● **TASK PROMPT**
Starting at the line below holding "Integrations (235, 2480)" and stopping at the line holding "Status (150, 2535)", print every line exactly, both ends included, and leave the rest out.

● **RECORDED DATA**
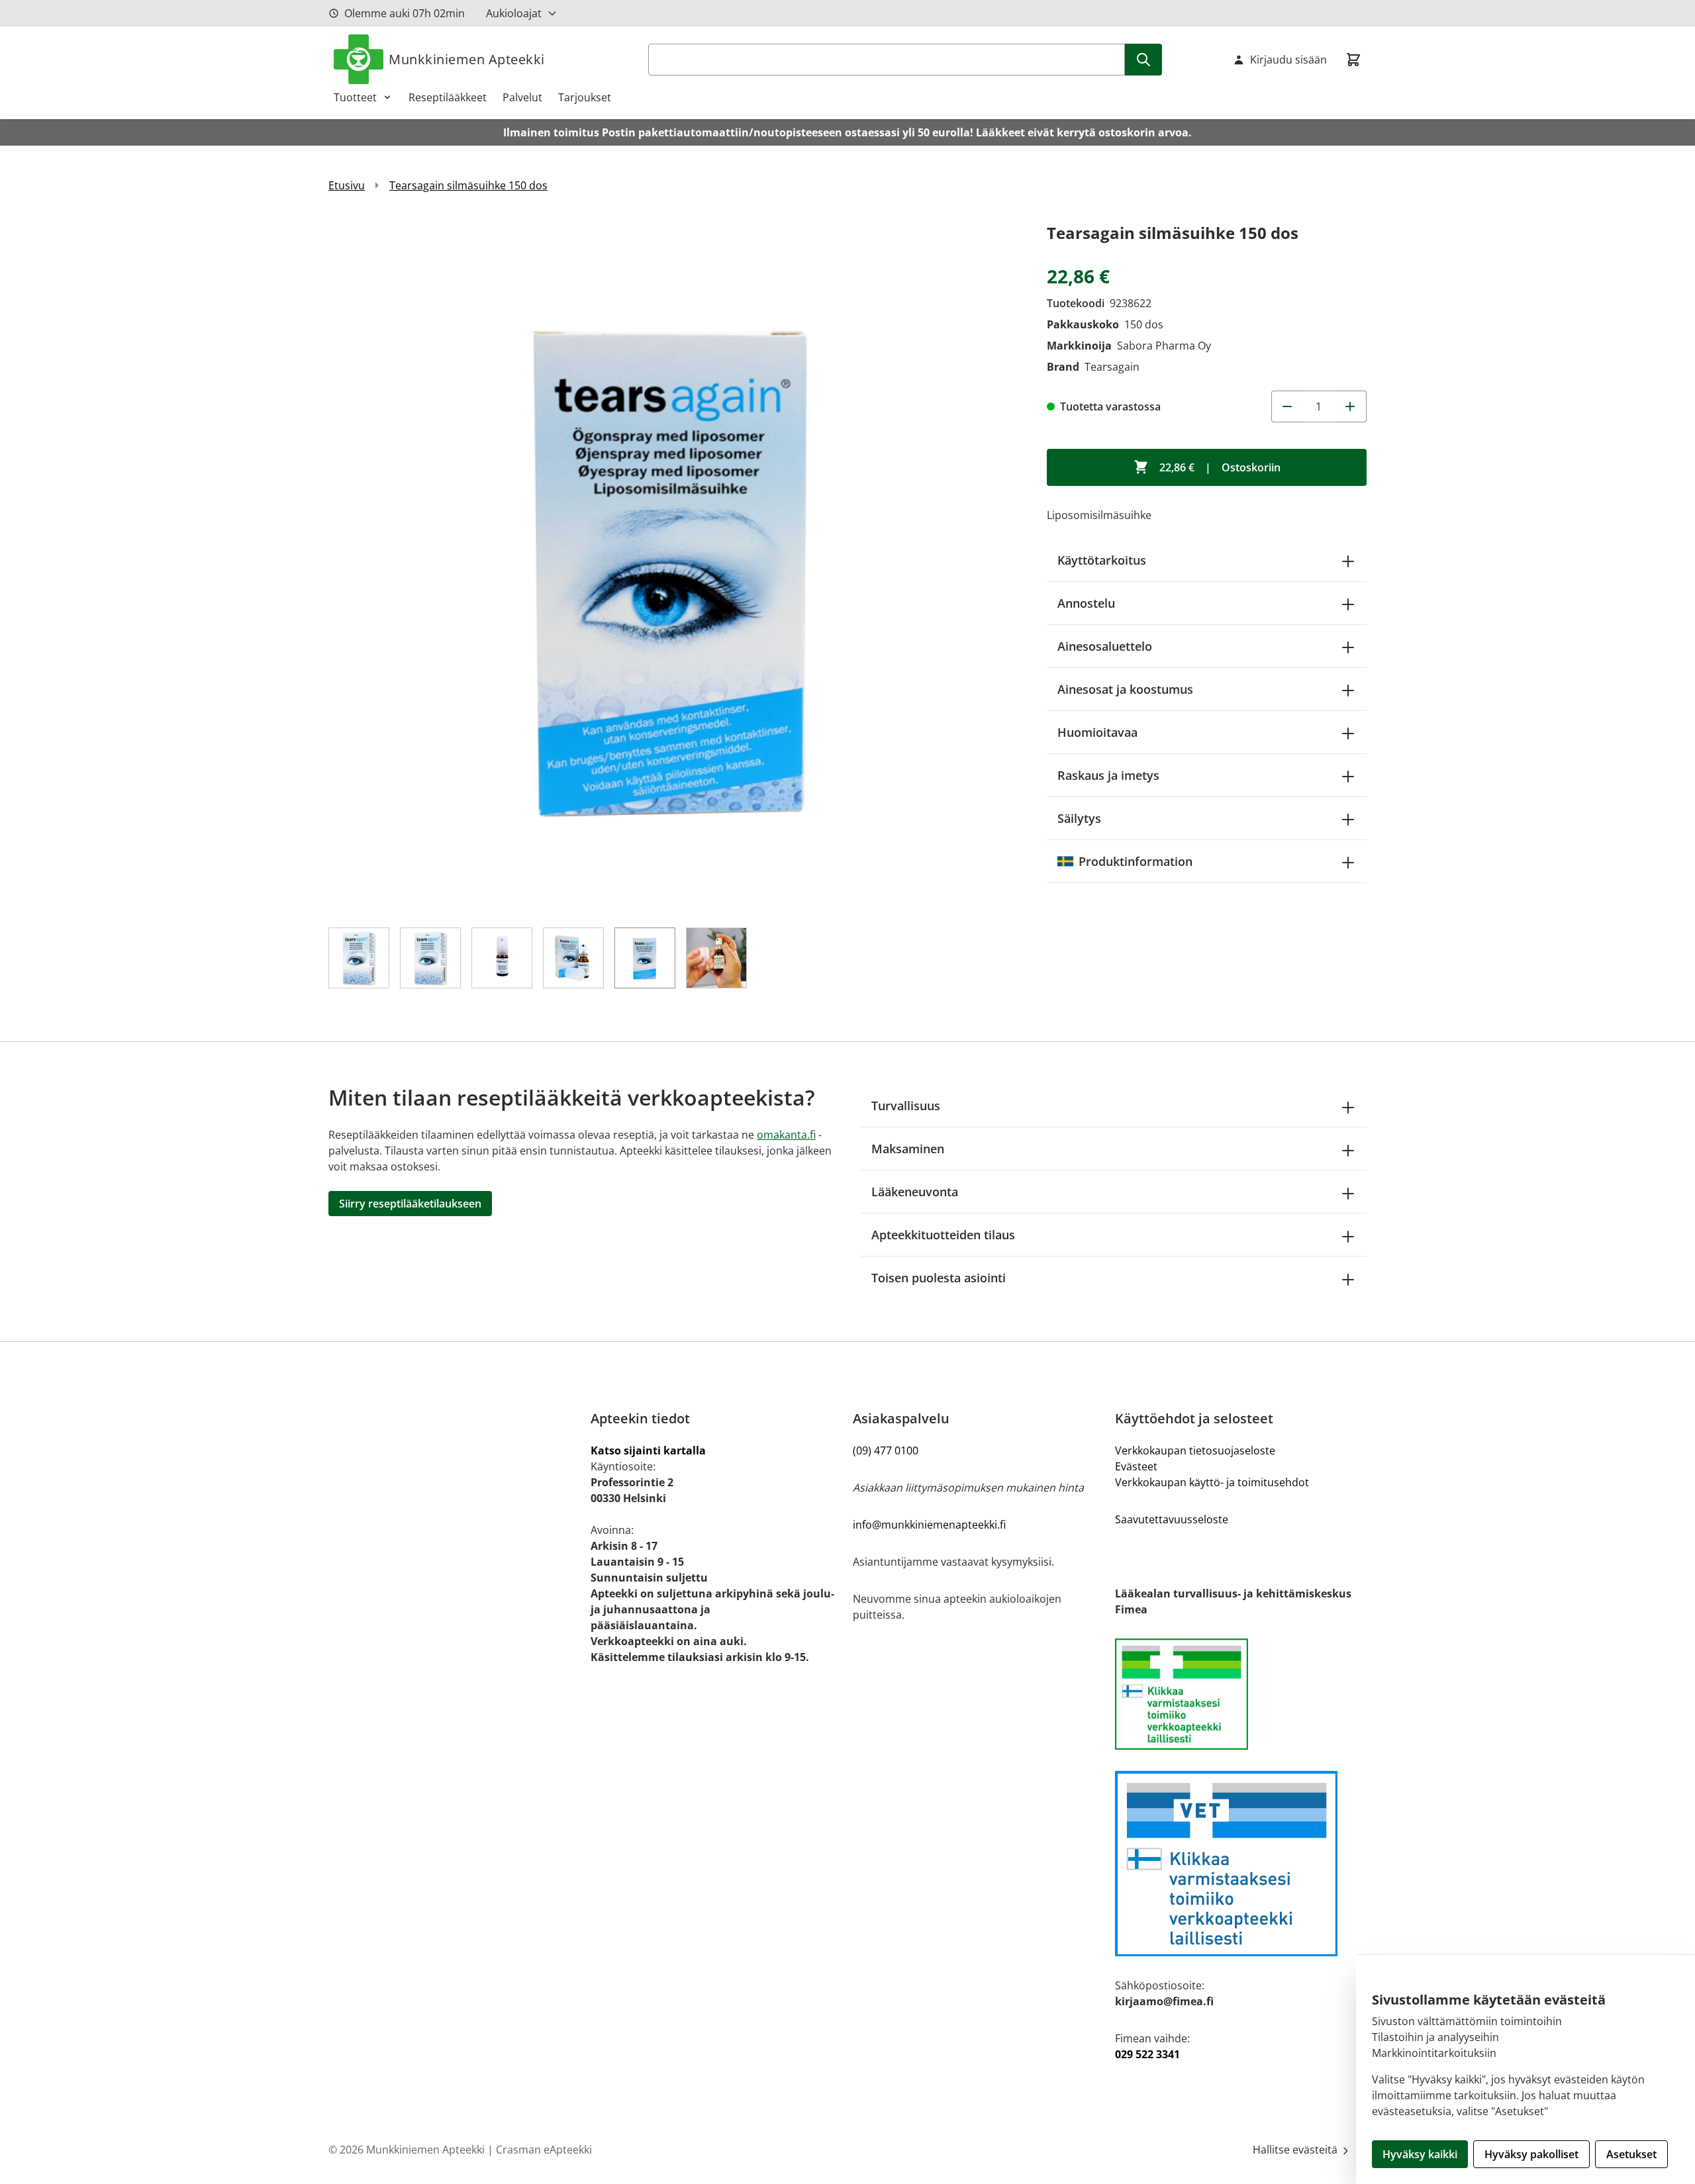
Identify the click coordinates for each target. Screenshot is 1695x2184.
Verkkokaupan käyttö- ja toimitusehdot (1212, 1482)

==

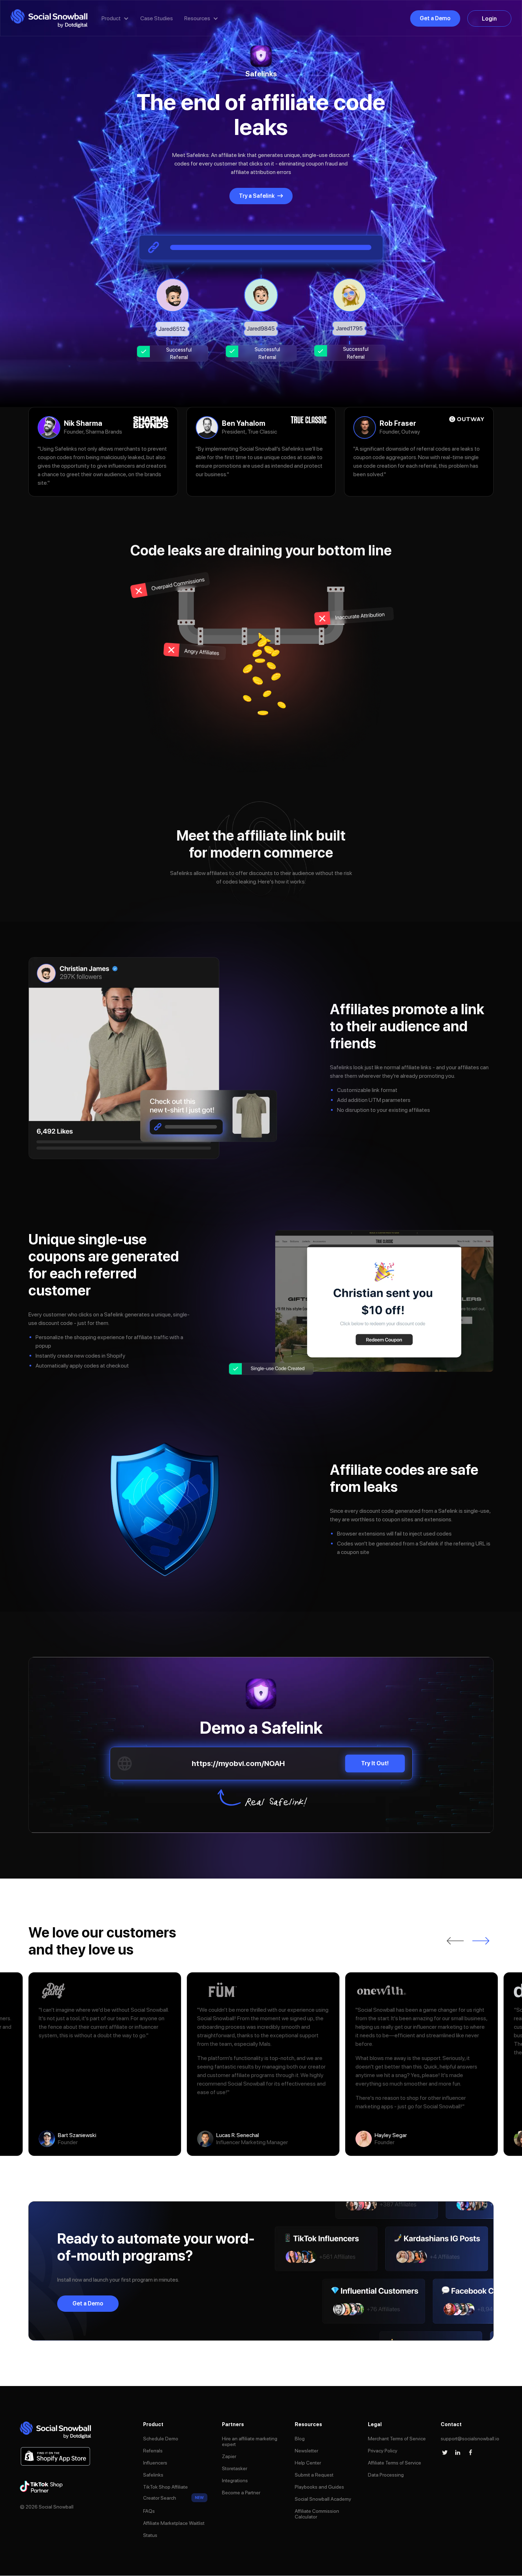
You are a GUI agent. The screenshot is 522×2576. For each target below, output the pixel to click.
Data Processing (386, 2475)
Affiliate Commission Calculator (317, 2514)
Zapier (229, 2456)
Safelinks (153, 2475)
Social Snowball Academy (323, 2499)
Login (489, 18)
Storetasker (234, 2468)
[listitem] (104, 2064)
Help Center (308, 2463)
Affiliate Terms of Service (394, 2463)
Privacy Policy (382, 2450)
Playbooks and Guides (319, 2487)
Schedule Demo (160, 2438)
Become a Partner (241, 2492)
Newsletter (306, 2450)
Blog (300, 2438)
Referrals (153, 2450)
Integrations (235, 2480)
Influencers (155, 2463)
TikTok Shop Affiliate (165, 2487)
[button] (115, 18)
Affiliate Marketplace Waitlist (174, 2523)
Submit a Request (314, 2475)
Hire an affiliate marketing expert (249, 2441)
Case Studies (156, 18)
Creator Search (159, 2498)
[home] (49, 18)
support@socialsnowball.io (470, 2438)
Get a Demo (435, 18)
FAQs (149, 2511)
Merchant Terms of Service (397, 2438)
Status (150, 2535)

● **ANSWER**
Integrations (235, 2480)
Influencers (155, 2463)
TikTok Shop Affiliate (165, 2487)
[button] (115, 18)
Affiliate Marketplace Waitlist (174, 2523)
Submit a Request (314, 2475)
Hire an affiliate marketing expert (249, 2441)
Case Studies (156, 18)
Creator Search (159, 2498)
[home] (49, 18)
support@socialsnowball.io (470, 2438)
Get a Demo (435, 18)
FAQs (149, 2511)
Merchant Terms of Service (397, 2438)
Status (150, 2535)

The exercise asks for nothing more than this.